Liberalization is the process or means of the elimination of control of the state over economic activities. It provides greater autonomy to the business enterprises in decision-making and eliminates government interference.
Need for liberalization
- Poor performance of the public sector
- Balance of payment crisis
- Mounting government debt
- A decline in import cover
- The sluggish growth rate of the 1980s (Hindu rate of growth)
- Long-term structural weaknesses like license raj, MRTP Act, 1969, inward-looking trade policies, import-substitution, etc.
India received financial help of $7 billion from the World Bank and the IMF on an agreement to announce its New Economic Policy.
Short term impact of the reforms
- Inflation reduced from a peak of 17% in August 1991 to about 8.5% within 2.5 years
- Forex reserves increased from $1.2 billion in June 1991 to over $15 billion in 1994
- GDP growth increased from 1.1% in 1991-92 to 4% in 1992-93
- The fiscal deficit reduced from 8.4% in 1990-91 to 5.7% in 1992-93
- Exports more than doubled from 1990-91 to 1993-94
Significant changes since 1991
- Fiscal stabilization: Abolition of export subsidies, FRBM Act, budget support to loss-making public-sector units, banning the use of ad-hoc treasury bills.
- Relaxation of foreign investment norms to attract FDI
- Tax rate reforms like VAT, GST, reduction of corporate taxes, rationalization of tax slabs, etc.
- Financial sector reforms – Autonomy to PSBs, giving teeth to SEBI, allowing the use of global depository receipts, etc.

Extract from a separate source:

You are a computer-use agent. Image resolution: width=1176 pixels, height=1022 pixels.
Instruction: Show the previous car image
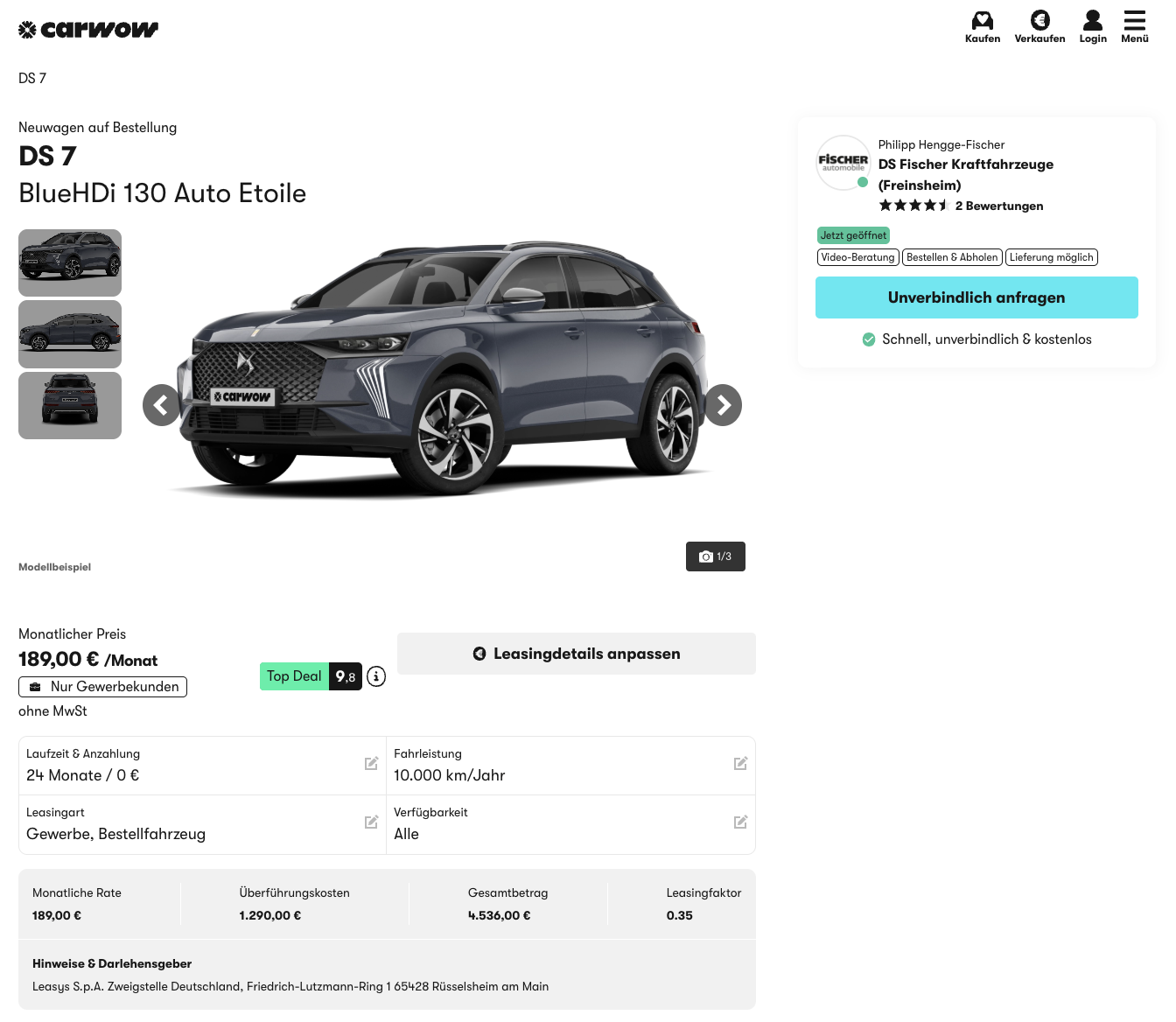pos(161,405)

- Reforms in the exchange rate policies – full current account convertibility was introduced in India.
- Although the growth rate has increased, the fruits of development haven’t been equitably distributed because of a sharp rise in inequality.
Economic situation during the pandemic
- Unemployment: India’s unemployment rate sharply rose to 7.11% in 2020.
- India’s debt to GDP ratio increased from 74% to 90% during the COVID-19 pandemic.
- India’s Gross Domestic Product (GDP) contracted 7.3% in 2020-21, as per provisional National Income estimates released by the National Statistical Office.
Steps were taken for Economic revival
- Atmanirbhar Bharat Abhiyaan
- PM Garib Kalyan Yojana
- PLI schemes for multiple manufacturing sectors
- Credit guarantee schemes for MSME, NBFCs
- An Rs.20 lakh crore revival package. Breakup in the figure below.
- In the face of new challenges, we require fresh solutions.
- Reforms need to be taken up in areas where the public is directly impacted like local government finances, agricultural bills, etc.
- The government needs to cater to data security challenges and the digital economy by bringing a personal data act and bringing amendments to the Information Technology Act.
- We still require administrative reforms like prison reforms, personnel reforms (the USA has 5 times more administrators than India).
- Reforms should be Pro Market rather than Pro Business.
- India needs to improve on its health infrastructure and consequently human capital to translate the potentiality of the demographic dividend into sustained economic growth.
After facing a setback of more than a year, India needs to take holistic and rational steps to overcome the pandemic tide and start walking on its path to a $5 trillion economy.